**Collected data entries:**
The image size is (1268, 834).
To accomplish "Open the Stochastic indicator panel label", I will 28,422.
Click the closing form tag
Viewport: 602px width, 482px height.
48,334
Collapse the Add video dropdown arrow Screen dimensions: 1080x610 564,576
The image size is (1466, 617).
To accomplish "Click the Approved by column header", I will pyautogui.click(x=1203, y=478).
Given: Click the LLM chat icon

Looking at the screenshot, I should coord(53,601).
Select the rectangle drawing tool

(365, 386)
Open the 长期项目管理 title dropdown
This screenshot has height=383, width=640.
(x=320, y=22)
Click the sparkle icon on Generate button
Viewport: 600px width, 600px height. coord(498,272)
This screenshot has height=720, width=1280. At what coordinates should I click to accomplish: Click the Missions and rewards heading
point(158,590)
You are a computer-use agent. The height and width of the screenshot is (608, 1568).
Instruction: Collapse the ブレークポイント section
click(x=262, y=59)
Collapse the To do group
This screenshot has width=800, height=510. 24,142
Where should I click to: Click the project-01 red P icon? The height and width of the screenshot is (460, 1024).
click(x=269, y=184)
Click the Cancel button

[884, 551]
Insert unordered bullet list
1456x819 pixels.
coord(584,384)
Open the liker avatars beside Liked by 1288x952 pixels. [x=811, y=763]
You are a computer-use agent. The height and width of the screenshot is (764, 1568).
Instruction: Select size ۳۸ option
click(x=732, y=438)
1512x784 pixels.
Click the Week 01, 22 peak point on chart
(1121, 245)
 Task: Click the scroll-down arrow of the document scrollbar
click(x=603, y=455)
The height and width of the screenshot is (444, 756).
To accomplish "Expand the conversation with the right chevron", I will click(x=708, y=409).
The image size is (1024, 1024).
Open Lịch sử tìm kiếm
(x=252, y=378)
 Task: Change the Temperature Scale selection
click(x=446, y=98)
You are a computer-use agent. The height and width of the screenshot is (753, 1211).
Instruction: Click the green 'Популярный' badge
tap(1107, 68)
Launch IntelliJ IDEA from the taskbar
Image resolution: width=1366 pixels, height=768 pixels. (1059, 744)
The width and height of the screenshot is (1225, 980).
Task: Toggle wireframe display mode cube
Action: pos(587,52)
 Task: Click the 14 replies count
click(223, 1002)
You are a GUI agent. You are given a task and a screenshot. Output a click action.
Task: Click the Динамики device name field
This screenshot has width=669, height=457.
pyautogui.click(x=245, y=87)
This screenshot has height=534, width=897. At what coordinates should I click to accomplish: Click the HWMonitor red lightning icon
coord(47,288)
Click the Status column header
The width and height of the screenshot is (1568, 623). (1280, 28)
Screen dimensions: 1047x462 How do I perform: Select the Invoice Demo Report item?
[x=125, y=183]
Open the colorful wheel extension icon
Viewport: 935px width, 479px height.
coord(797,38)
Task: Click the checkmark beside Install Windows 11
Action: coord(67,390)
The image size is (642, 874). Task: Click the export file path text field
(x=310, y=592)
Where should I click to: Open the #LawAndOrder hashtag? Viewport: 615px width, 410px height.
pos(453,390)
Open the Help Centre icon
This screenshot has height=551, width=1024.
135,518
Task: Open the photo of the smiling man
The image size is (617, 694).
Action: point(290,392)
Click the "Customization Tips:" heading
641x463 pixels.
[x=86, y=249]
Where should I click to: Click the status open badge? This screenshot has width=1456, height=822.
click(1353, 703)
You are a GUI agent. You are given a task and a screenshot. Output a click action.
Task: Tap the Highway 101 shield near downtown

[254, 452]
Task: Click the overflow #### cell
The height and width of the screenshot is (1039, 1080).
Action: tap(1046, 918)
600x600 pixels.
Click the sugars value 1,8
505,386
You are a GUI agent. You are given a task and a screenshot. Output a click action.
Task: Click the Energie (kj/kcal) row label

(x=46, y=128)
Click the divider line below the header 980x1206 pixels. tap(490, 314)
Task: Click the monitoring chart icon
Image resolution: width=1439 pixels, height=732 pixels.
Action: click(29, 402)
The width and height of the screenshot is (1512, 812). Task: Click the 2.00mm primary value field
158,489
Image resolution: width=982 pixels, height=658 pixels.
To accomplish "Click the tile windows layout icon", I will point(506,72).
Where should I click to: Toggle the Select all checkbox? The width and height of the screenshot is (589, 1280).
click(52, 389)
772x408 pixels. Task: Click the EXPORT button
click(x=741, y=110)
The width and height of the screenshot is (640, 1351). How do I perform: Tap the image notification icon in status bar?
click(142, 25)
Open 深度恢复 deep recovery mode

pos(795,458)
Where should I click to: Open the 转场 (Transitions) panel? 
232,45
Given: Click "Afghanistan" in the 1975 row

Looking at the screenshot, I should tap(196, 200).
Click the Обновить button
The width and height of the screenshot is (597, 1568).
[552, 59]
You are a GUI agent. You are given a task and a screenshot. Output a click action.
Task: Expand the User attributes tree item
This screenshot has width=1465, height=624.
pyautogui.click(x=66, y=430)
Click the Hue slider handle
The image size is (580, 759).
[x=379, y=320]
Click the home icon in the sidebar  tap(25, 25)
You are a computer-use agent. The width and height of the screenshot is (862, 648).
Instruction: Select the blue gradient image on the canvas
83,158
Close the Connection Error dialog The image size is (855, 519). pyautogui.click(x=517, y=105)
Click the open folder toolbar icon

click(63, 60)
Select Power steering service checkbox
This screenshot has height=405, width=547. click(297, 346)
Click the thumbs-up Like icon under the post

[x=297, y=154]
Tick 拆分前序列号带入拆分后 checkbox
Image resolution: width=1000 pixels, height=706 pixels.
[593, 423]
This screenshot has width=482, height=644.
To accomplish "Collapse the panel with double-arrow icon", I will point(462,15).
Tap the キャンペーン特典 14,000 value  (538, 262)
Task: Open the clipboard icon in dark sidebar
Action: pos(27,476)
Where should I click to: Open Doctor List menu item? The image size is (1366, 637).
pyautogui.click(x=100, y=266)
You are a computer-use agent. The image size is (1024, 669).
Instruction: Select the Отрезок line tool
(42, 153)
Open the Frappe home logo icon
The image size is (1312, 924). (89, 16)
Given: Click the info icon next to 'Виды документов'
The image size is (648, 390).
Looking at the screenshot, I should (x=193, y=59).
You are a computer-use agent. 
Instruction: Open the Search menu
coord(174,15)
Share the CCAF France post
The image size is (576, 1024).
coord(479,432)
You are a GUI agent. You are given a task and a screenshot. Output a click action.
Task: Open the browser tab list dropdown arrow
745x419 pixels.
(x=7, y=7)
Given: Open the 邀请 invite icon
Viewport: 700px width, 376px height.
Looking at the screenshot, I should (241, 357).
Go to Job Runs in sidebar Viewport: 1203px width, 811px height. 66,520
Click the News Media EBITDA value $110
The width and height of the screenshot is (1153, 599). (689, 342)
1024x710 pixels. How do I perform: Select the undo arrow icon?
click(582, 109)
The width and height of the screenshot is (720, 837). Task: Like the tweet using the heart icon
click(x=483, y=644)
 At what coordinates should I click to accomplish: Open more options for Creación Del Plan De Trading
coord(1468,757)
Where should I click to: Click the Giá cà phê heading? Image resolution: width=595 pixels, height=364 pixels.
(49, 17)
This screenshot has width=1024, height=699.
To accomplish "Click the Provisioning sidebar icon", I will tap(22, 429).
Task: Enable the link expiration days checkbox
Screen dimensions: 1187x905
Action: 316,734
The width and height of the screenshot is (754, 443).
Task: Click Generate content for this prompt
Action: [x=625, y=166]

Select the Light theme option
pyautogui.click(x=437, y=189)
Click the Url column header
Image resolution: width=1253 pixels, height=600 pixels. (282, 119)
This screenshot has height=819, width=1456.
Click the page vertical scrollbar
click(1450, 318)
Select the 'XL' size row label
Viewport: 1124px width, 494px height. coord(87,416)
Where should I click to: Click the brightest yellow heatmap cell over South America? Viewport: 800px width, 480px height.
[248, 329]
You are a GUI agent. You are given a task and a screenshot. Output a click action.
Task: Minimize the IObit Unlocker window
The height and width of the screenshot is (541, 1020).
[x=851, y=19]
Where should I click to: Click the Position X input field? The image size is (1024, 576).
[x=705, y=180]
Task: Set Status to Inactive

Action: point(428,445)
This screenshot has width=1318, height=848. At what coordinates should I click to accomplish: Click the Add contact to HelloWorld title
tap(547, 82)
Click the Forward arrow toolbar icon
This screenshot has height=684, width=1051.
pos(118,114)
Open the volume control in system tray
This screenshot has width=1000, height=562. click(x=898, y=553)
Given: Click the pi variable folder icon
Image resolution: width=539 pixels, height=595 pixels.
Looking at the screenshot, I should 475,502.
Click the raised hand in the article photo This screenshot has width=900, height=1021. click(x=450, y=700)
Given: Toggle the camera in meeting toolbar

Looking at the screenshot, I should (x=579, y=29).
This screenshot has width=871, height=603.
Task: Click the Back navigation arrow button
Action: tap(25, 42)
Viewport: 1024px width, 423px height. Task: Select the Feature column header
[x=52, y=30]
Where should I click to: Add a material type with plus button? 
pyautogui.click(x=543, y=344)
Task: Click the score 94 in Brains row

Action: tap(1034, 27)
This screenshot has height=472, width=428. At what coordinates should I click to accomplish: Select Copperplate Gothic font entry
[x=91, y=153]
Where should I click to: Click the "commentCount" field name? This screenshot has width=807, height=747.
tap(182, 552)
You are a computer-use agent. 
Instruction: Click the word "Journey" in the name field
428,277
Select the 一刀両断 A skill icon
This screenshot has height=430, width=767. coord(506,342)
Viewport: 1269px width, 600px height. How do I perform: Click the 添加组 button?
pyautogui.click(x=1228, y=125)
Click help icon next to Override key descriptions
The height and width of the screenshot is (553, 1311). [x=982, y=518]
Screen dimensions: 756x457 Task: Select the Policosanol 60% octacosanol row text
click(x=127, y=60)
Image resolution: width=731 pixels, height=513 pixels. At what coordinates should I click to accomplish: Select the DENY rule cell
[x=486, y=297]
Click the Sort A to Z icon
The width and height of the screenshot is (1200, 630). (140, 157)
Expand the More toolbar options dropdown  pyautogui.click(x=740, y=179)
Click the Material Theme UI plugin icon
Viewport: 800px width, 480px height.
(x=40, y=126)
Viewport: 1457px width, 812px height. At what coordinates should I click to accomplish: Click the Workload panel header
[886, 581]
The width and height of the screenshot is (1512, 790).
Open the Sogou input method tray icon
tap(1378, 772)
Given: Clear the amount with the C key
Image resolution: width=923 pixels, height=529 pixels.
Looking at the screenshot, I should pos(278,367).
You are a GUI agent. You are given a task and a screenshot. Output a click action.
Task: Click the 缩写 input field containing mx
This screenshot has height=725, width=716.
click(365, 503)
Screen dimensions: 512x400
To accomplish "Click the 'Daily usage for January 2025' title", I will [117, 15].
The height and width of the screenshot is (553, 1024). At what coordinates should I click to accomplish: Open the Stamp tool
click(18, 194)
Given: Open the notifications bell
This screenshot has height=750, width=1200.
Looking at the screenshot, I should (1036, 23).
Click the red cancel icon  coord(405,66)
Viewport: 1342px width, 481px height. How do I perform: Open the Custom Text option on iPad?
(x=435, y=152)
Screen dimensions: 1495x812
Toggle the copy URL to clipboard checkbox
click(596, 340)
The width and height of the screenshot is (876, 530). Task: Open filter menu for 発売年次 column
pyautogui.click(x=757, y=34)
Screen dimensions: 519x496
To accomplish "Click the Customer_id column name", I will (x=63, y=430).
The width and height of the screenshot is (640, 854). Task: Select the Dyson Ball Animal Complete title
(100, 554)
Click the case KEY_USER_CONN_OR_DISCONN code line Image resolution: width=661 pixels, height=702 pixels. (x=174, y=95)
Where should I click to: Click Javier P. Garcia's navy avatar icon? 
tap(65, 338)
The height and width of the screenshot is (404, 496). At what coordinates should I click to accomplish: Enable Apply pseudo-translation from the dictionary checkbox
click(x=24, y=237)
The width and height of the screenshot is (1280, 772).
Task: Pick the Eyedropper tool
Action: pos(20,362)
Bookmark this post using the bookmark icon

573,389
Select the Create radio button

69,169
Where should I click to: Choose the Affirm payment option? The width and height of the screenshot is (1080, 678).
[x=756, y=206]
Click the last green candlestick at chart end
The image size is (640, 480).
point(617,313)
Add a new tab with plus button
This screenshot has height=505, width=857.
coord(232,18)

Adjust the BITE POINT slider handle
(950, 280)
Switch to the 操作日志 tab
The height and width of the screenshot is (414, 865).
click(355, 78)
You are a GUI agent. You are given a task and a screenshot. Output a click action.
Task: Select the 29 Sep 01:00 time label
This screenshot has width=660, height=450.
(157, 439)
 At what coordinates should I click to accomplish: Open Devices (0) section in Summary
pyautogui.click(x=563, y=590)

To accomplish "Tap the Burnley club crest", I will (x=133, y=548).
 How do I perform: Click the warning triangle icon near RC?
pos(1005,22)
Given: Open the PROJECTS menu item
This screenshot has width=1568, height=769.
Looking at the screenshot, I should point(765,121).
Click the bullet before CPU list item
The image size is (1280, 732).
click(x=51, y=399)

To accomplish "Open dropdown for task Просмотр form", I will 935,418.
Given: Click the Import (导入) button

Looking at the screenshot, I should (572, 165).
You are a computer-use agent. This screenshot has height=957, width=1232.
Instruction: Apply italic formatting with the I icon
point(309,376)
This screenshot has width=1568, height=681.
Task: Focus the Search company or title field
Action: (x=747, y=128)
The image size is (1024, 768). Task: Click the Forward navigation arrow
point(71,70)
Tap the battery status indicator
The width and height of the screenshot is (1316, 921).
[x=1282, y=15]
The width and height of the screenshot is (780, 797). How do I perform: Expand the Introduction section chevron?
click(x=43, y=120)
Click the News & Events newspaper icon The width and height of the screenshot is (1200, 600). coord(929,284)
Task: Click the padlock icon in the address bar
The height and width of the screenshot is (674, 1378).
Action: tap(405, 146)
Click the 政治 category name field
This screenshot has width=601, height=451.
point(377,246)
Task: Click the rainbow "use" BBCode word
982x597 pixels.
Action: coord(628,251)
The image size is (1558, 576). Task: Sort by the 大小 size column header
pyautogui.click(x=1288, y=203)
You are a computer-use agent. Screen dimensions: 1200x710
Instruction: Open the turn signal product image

**How to complete this task:** Start with the line above that contains "Task: Click the overflow #### cell" and stop after the line that contains "Click the divider". Output those lines exactly, and only those.

**Solution to this exercise:**
Task: Click the overflow #### cell
The height and width of the screenshot is (1039, 1080).
Action: tap(1046, 918)
600x600 pixels.
Click the sugars value 1,8
505,386
You are a GUI agent. You are given a task and a screenshot. Output a click action.
Task: Click the Energie (kj/kcal) row label

(x=46, y=128)
Click the divider line below the header 980x1206 pixels. tap(490, 314)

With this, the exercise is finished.